DOCUMENT SECTION:
•••••

Further, RST is a reading reset pulse, ERST is an electronic
shutter reset pulse, TR is a reading transfer pulse, ETR is an
electronic shutter transfer pulse, VDRRS is a scanning circuit
output fetching pulse, ARST is a simultaneous reset pulse, MPXDD is
a simultaneous reset power supply, .phi.V is a reading row
selecting line, .phi.VE is an electronic shutter row selecting
line, .phi.RST is a pixel reset pulse line, .phi.TR is a pixel
transfer pulse line.
[0206] Here, suppose that the simultaneous reset pulse line ARST
and the simultaneous reset power supply MPXDD are connected to all
the rows of the multiplexer 204. Further, the simultaneous reset
pulse line ARST, the simultaneous reset power supply MPXDD, and the
simultaneous reset setting SW transistor M13 which are connected to
the .phi.VE side are portions added for realizing the simultaneous
reset action, and operate independently of the scanning
circuit.

•••••

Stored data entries
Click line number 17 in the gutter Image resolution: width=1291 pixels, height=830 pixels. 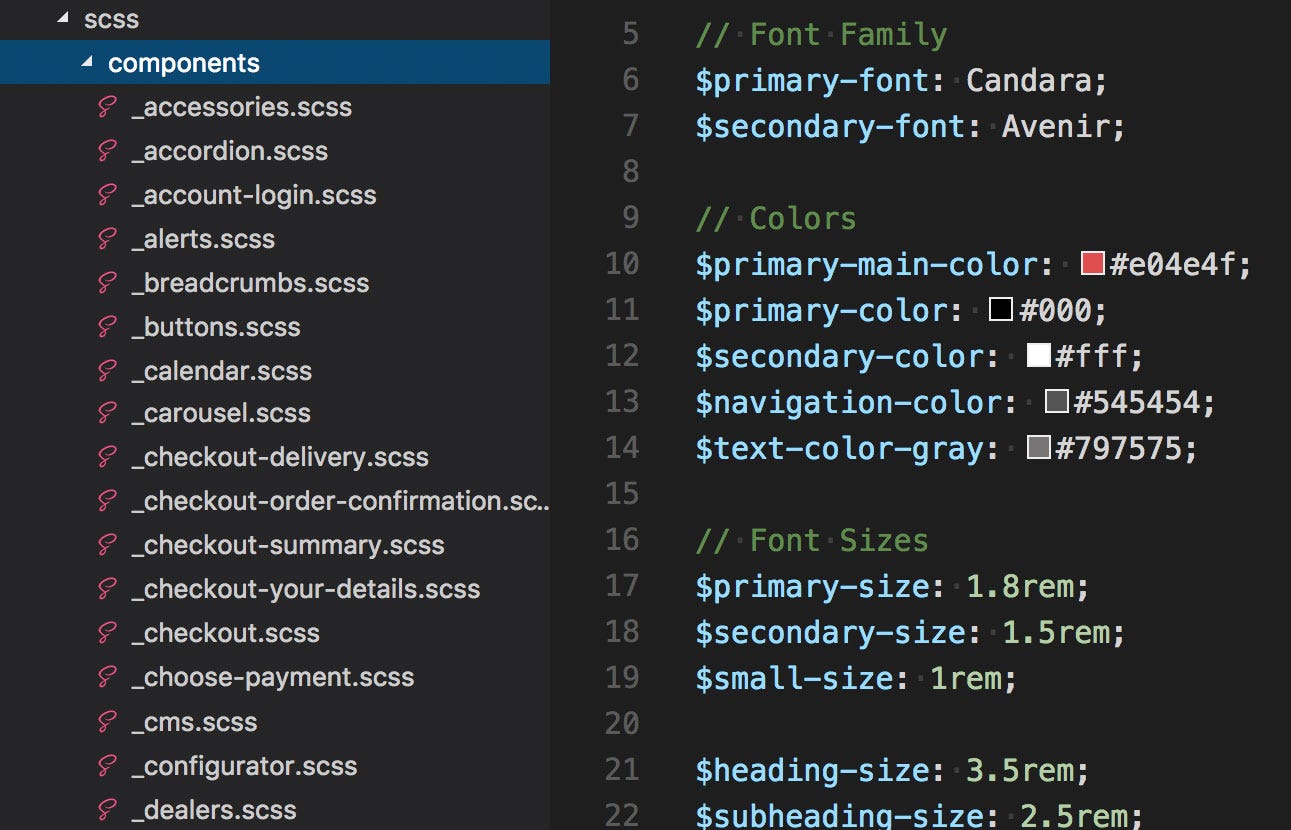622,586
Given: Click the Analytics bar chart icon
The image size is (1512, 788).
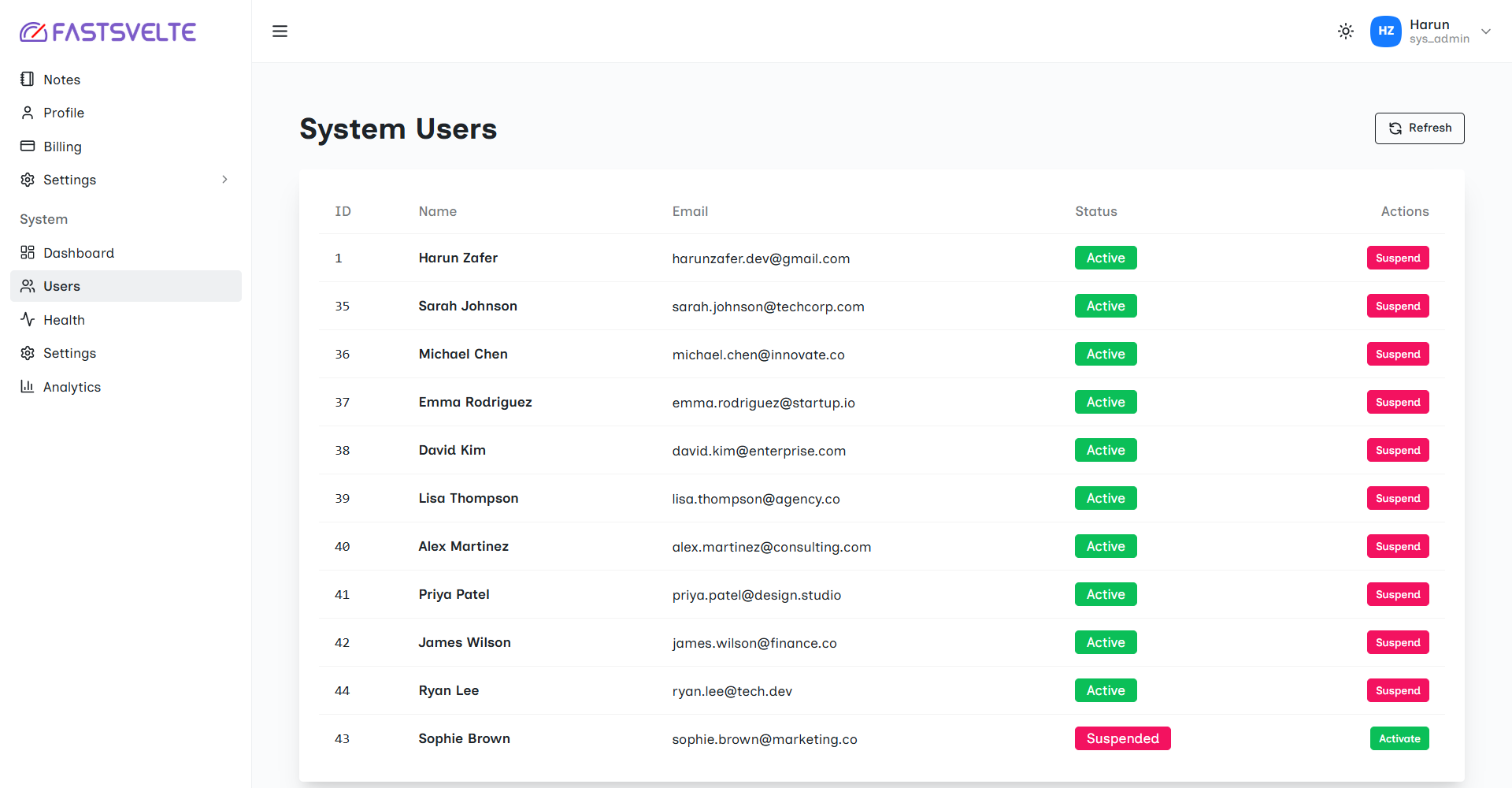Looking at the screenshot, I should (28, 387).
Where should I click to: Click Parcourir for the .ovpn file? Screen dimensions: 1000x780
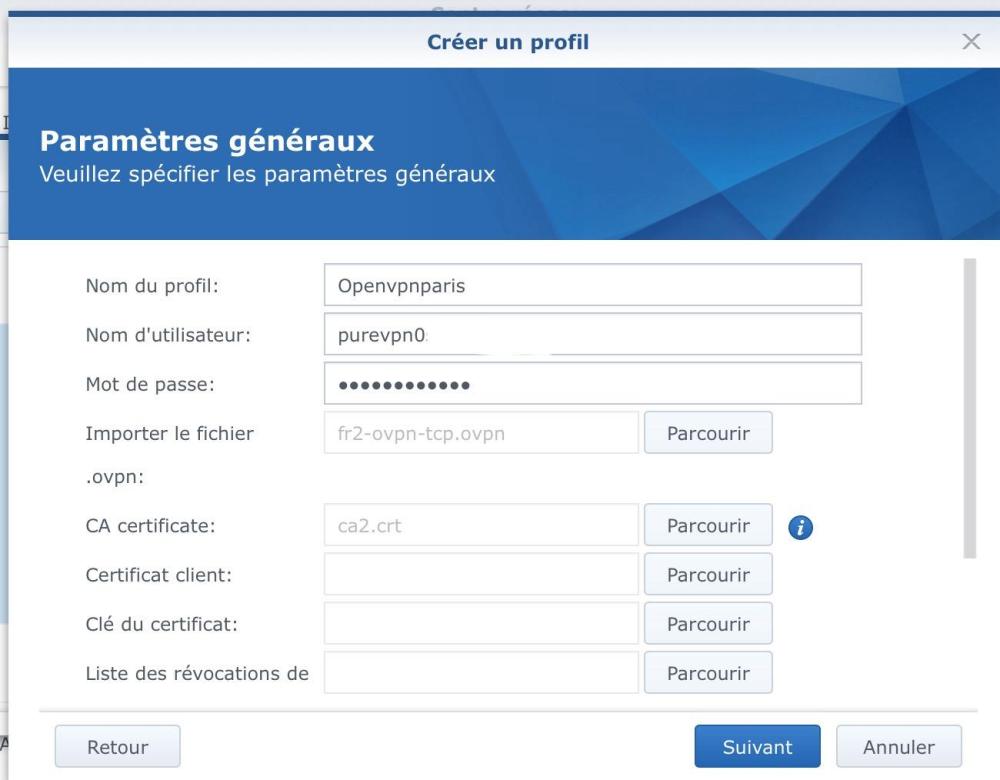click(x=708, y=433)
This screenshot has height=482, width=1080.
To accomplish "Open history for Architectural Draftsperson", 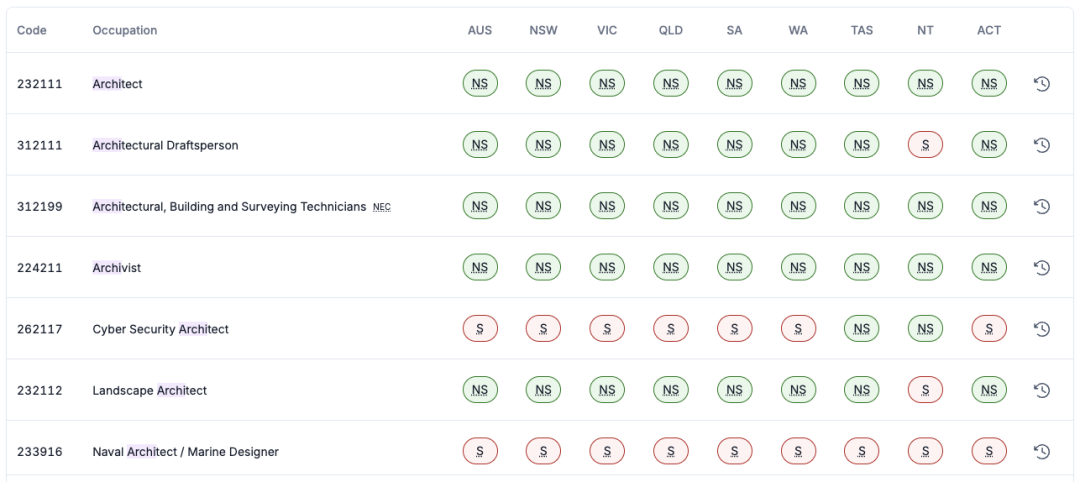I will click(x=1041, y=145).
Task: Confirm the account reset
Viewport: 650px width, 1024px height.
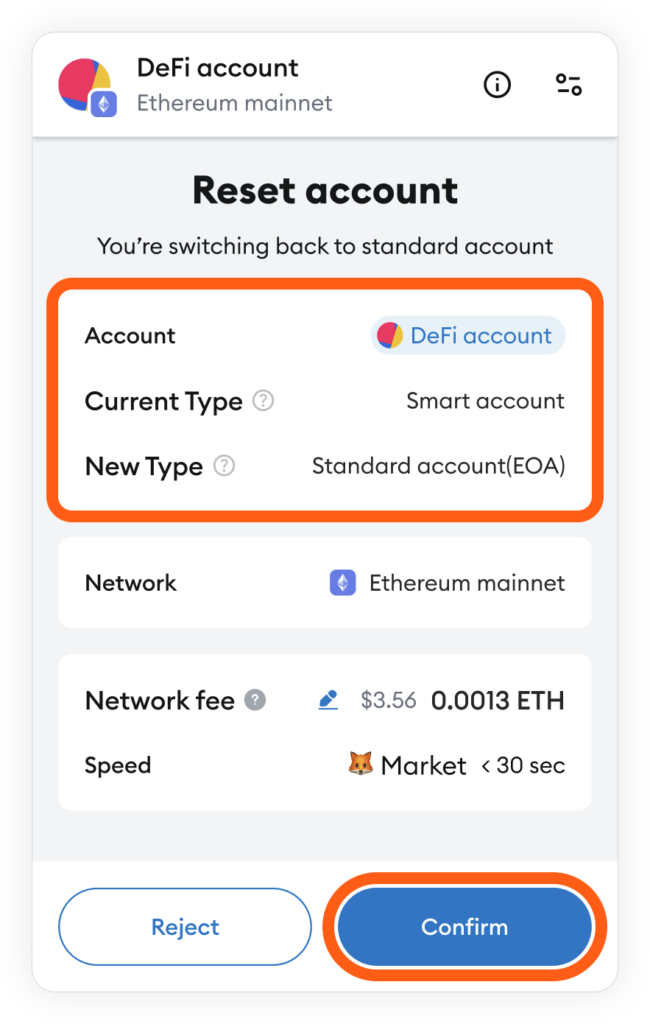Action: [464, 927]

•••••

DIRECTIONS FOR THIS TASK: Reproduce the entire passage on reset pulse lines word for word. The listing was drawn from a separate source.

ANSWER AREA:
Further, RST is a reading reset pulse, ERST is an electronic
shutter reset pulse, TR is a reading transfer pulse, ETR is an
electronic shutter transfer pulse, VDRRS is a scanning circuit
output fetching pulse, ARST is a simultaneous reset pulse, MPXDD is
a simultaneous reset power supply, .phi.V is a reading row
selecting line, .phi.VE is an electronic shutter row selecting
line, .phi.RST is a pixel reset pulse line, .phi.TR is a pixel
transfer pulse line.
[0206] Here, suppose that the simultaneous reset pulse line ARST
and the simultaneous reset power supply MPXDD are connected to all
the rows of the multiplexer 204. Further, the simultaneous reset
pulse line ARST, the simultaneous reset power supply MPXDD, and the
simultaneous reset setting SW transistor M13 which are connected to
the .phi.VE side are portions added for realizing the simultaneous
reset action, and operate independently of the scanning
circuit.